Chemicals and reagents
Apigenin was a gift sample from Aktin Chemicals Ltd., China. Methanol, acetonitrile, and formic acid (HPLC grade) were purchased from Merck Limited (Mumbai, India). Other common laboratory reagents were of analytical grade.
Instrumentation
Shimadzu HPLC (LC- 2010) (Kyoto, Japan), pump system (LC-20 AD), degasser (DGU-20A5), a column oven (CTO-10ASVP), an auto-injector (SIL-20ACHT), PDA Detector (SPD-M20A), and a computer software (lab solutions, version 1.25) were used.
Chromatographic conditions
The chromatographic separation was carried out by injecting (10 μL) a sample to the HPLC system connected to a C-18 analytical column (Phenomenex Luna 5 μm, 250 mm × 4.6 mm) (set at 35 °C) operating at 1 ml/min flow rate, and detection was done at 269 nm. Acetonitrile and 0.1% formic acid, 55:45 (v/v) at pH = 7.4, was used as a mobile phase.
Standard solution preparation
Stock solution was prepared (100 μg/mL) in the mobile phase. Further dilutions were carried out to get the calibration curve ranging from 0.5 to 16 μg/mL.
Preparation of stealth apigenin-nanoliposomes
Formulating the stealth apigenin-nanoliposomes, an ethanol injection technique was used in the preparation of nanoliposomes as described by Sudhakar et al. [7]. Briefly, apigenin (10 mg) and stearic acid (10 mg) were dissolved in 2 ml of absolute ethanol with gentle heating (< 50 °C) on a hot plate. Then, lipid di-stearoyl-sn-glycero-phosphoethanolamine–N (polyethyleneglycol) (DSPE-PEG) (0.003%) and cholesterol (0.0015%) were added into the same mixture with stirring. Phosphate-buffered saline (PBS) (pH 7.4) (10 ml) was added to mixture dropwise with constant stirring for 90–120 min to remove ethanol. The nanoliposomes were optimized for various concentrations of lipid. The optimized batch was homogenized at 10,000×g for 10 min followed by sonication for 15 min, which were further filtered through 0.45-μm and 0.2-μm sterile syringe filters and were allowed to equilibrate for 1 day and then stored at 4 °C. In the time, apigenin-loaded nanoliposomes were also assessed for their average particle size, poly dispersity index (PDI) according to Sharma et al. [8]. Moreover, encapsulation efficiency of nanoliposome was also assessed by centrifugation at 10,000×g for 30 min, and supernatant solution obtained after centrifugation was mixed with mobile phase and analyzed by using HPLC [9, 10].
Method development
The chromatographic conditions were optimized and steady baseline was obtained. Chromatogram was assessed by injecting standard apigenin solution, and analyses were repeated in a similar way for six times.
Method validation
Linearity
Linearity studies reveal the standard calibration curve was plotted from 0.5 to 16 μg/mL concentrations. Standard calibration curves were determined for concentrations versus peak area. Sample run in triplicate of all the sample solutions was assessed, and a chromatogram was recorded.
Precision and accuracy
The apigenin samples were subjected to three levels of quality control; namely low, medium, and high respective concentrations of 0.5, 4, and 16 μg/mL were prepared and used in determining the precision and accuracy. For intra-day precision and accuracy, triplicates of standard solutions were injected on the same day and also for interday; triplicates of standard solutions (50%, 100%, and 150%) were injected over three consecutive days. %relative standard deviation (RSD) and % RE were calculated respectively.

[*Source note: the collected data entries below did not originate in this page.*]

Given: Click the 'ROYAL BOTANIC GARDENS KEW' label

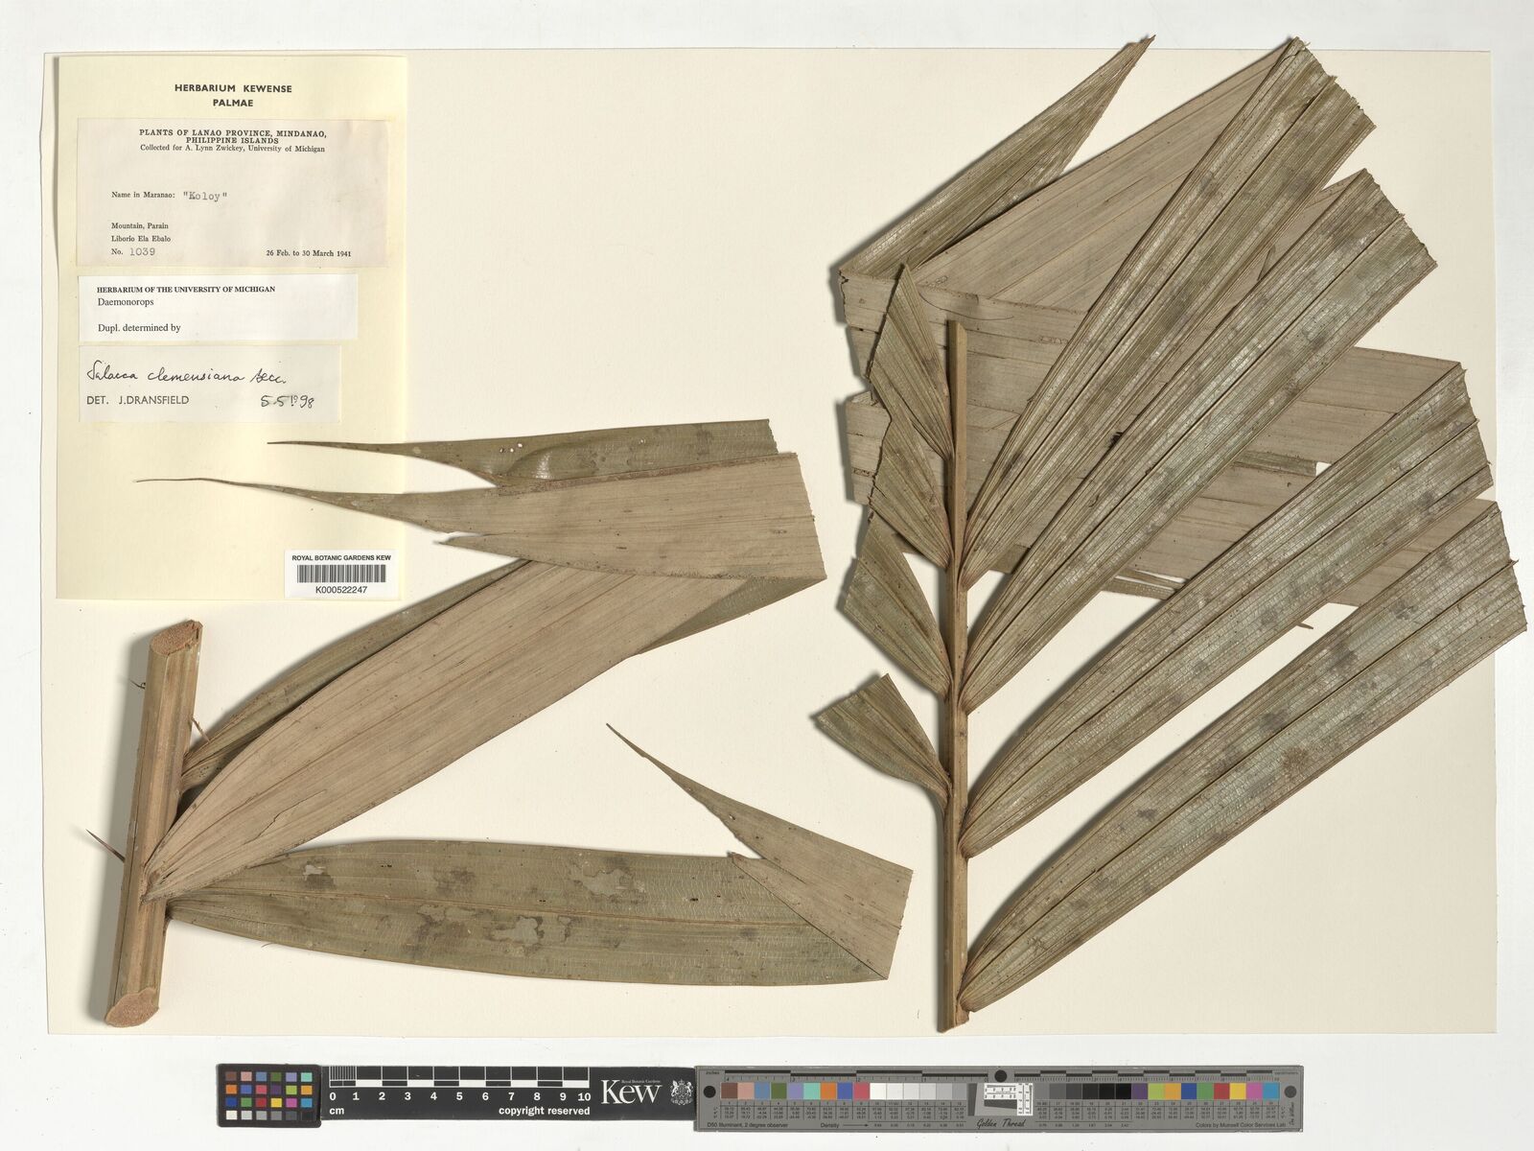Looking at the screenshot, I should (x=341, y=557).
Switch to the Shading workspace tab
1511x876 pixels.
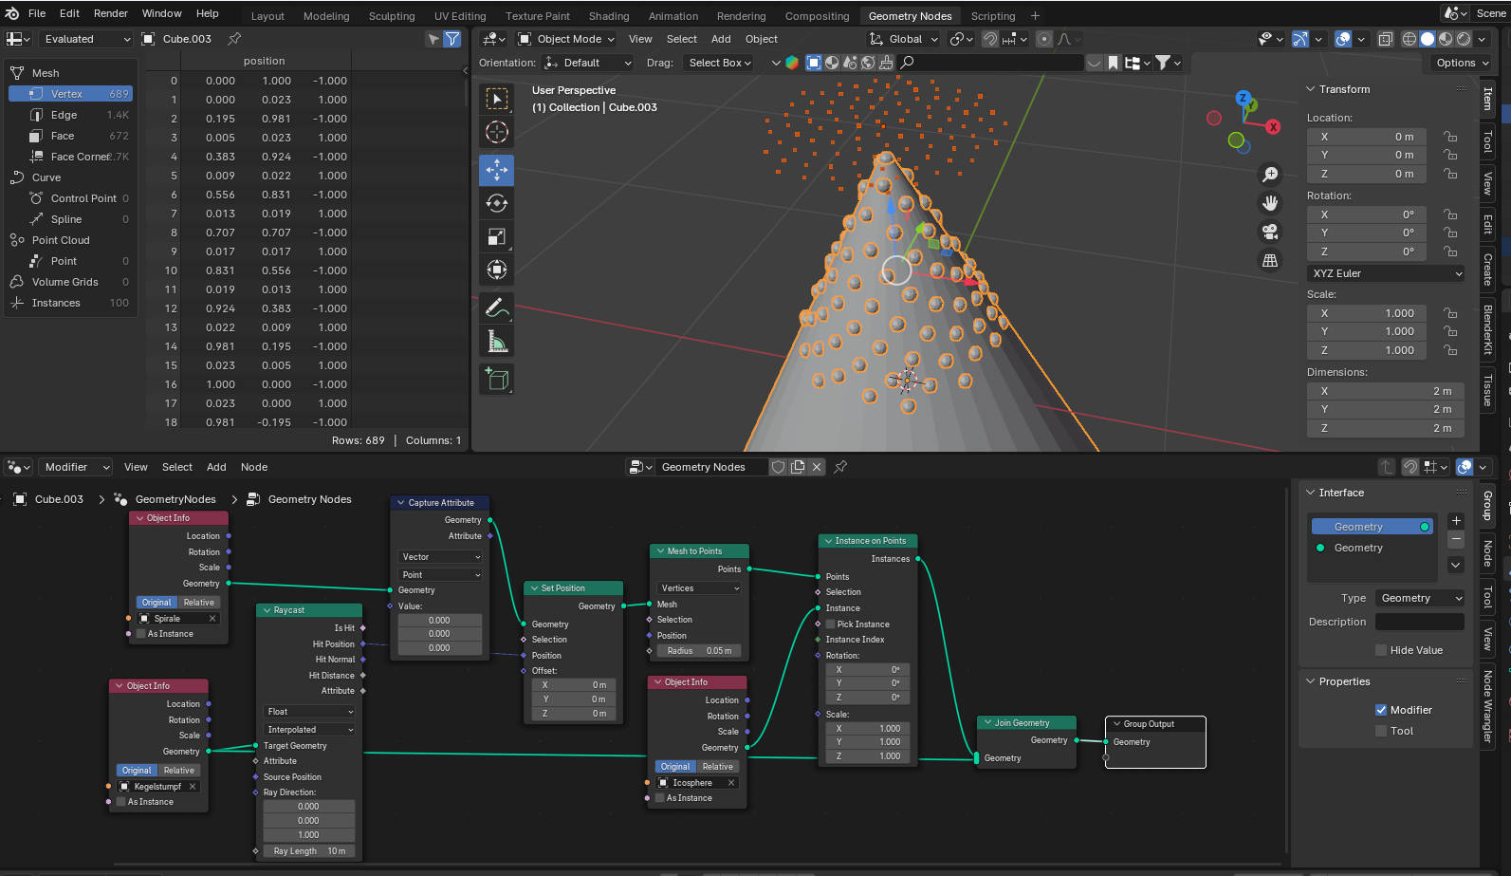point(608,16)
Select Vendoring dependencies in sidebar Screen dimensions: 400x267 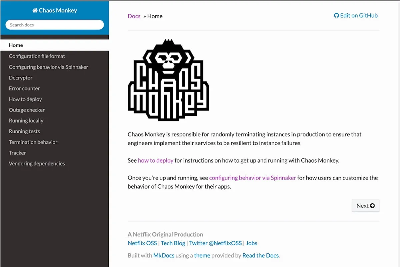(x=37, y=163)
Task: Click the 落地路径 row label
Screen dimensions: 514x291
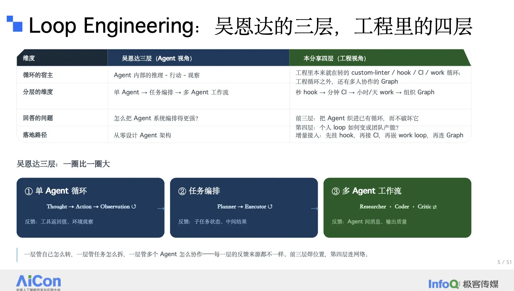Action: pos(35,135)
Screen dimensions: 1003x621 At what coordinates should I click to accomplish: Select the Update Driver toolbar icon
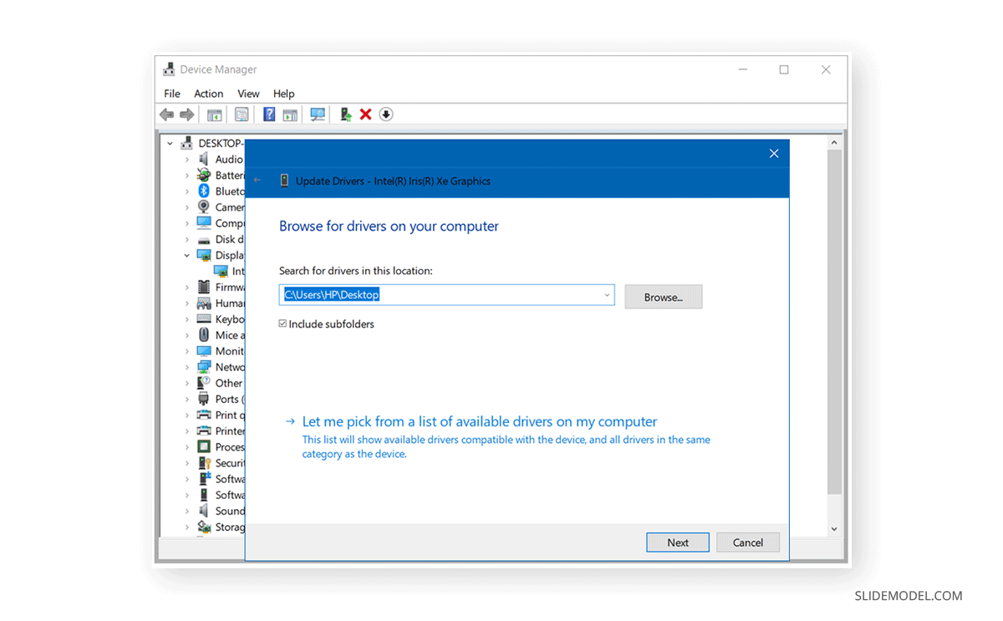(x=345, y=114)
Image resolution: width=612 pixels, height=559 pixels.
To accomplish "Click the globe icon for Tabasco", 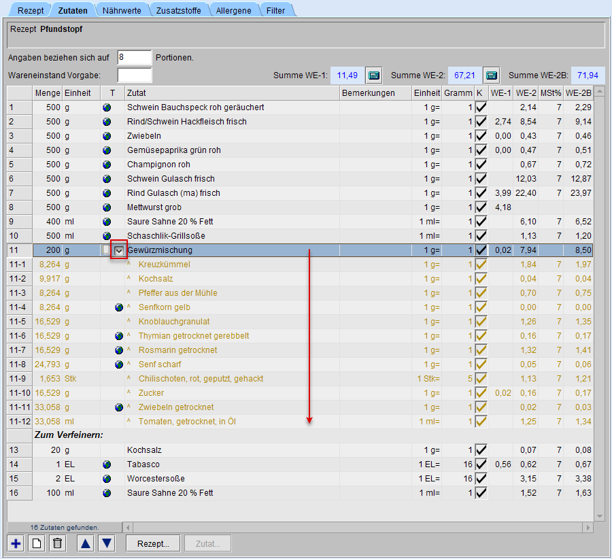I will coord(107,464).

Limit of detection (LOD) and limit of quantification (LOQ)
The LOD was determined by a series of dilutions of apigenin stock solutions to find a signal to noise (S/N) ratio of at least 3.3:1 for LOD and 10:1 for LOQ. Both parameters obliged the quantity of analyte that can be quantified.
System suitability
To validate the chromatographic system, suitability test is carried out, and various factors such as tailing factor, theoretical plates, and peak area and resolution data were also considered.
Robustness
The robustness of the method was evaluated by deliberately making a slight change in the optimized value. The evaluated parameters were as follows: detector wavelength (± 1 nm), flow rate (± 0.2 ml/min), and oven temperature (± 2 °C). Apigenin peak areas and the %RSD of robustness testing were statistically measured.
Specificity
The specificity study chance of interferences from PBS and apigenin-loaded nanoliposomes at the retention time of apigenin was analyzed by comparing the chromatograms obtained from the standard apigenin solution and PBS.
Force degradation studies
The stability-indicating property of the HPLC method which was developed was carried out as per the International Conference on Harmonization (ICH) guidelines [11]. Forced degradation studies of apigenin were conducted by exposing the working sample to oxidation, photolytic, acidic, and alkaline and heat conditions.